What you are asked to do>
Reproduce the entries below line for line, omitting the pictures.

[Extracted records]
Begin

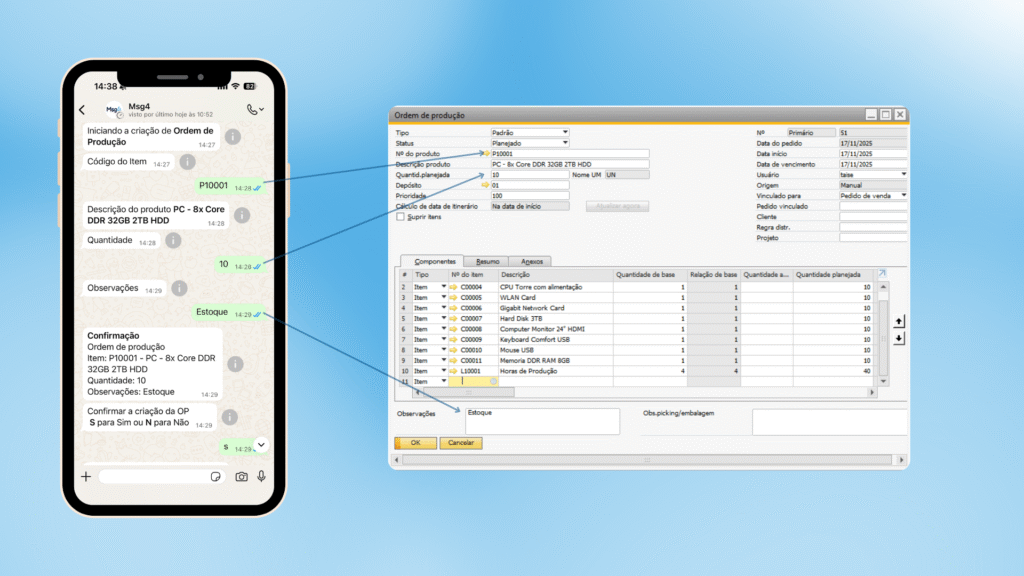Enable the Suprir itens checkbox
Viewport: 1024px width, 576px height.
coord(401,216)
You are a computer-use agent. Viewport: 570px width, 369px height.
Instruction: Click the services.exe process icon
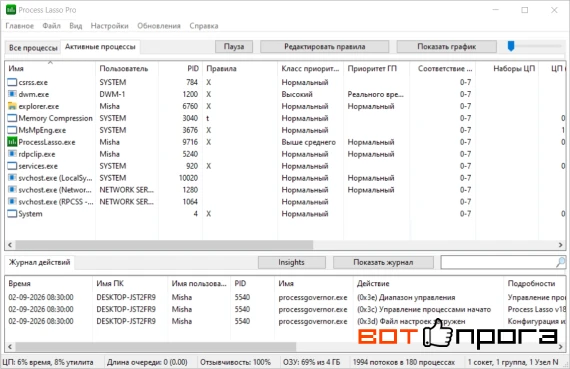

End

Reply>
Enable the Suprir itens checkbox
Viewport: 1024px width, 576px height.
coord(401,216)
You are a computer-use agent. Viewport: 570px width, 369px height.
Instruction: Click the services.exe process icon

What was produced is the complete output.